Estas dificultades se han combinado con un efecto político devastador. Ante tantas dificultades, cada vez es más difícil gobernar. El público no ha sido comprensivo: la frustración con el gobierno es generalizada, sus partidos gozan de una antipatía generalizada. En este ambiente febril, un partido prorruso de reciente creación, la Alianza Sahra Wagenknecht, ha prosperado y la ultraderechista Alternativa para Alemania se ha consolidado como el segundo partido más popular del país. Si la coalición a tres bandas era un experimento para enfrentar la fragmentación política del país, ha fracasado. El momento, con el ascenso de Donald Trump y la confusión de Europa, no podía ser peor.

Sin embargo, no todo está perdido. La crisis de Alemania es real, pero se trata tanto de una crisis de confianza como de cualquier otra cosa. El desempleo puede crecer, pero sigue siendo mínimo. Nuestras restricciones presupuestarias, lejos de ser una fuerza de la naturaleza, pueden superarse con voluntad política. El sistema de partidos se está fracturando, pero incluso los estados más divididos han sido capaces de formar gobiernos: el año que viene es muy posible que volvamos a ver una coalición estable entre democristianos y socialdemócratas. Tras haber integrado a generaciones y generaciones de inmigrantes, no hay razón para que no podamos volver a hacerlo.

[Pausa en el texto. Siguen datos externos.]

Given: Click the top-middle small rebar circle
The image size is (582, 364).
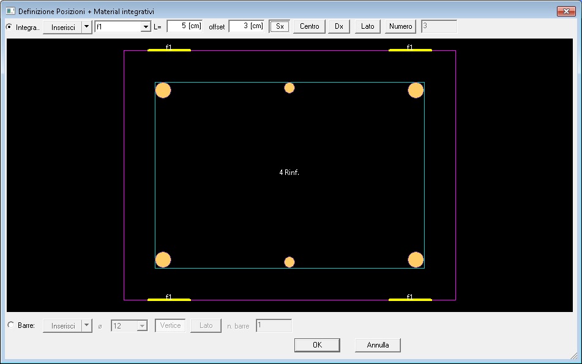Looking at the screenshot, I should tap(289, 88).
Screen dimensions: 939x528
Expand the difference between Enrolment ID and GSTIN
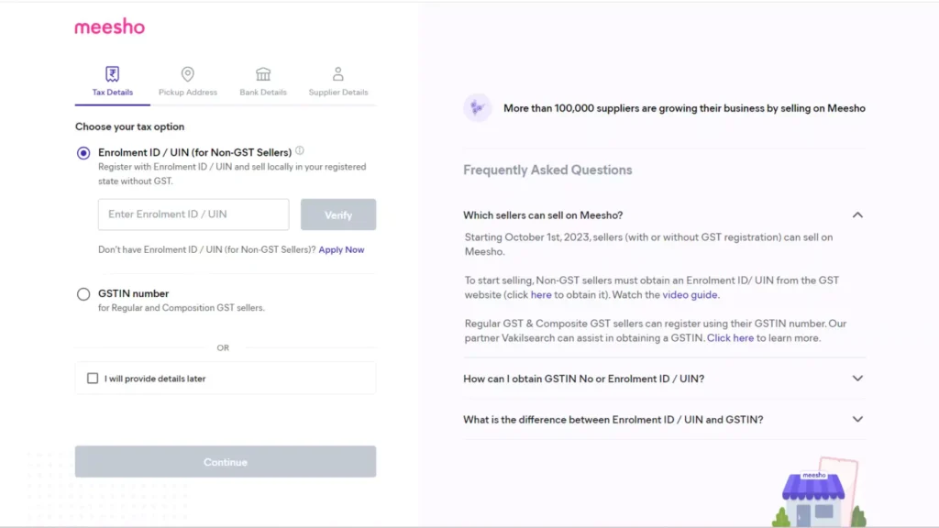pyautogui.click(x=857, y=419)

Sin embargo, vale la pena prestar mucha atención. Alemania podría ser el canario en la mina de carbón para las sociedades occidentales. La mayoría de nuestros vecinos y amigos se enfrentan a los mismos problemas: los costos de transformar las economías basadas en el carbono, los peligros de responder a los nuevos retos geopolíticos, las dificultades para lograr la cohesión social. Si Alemania, la zona más templada de la política mundial, no puede hacerlo, ¿quién podrá?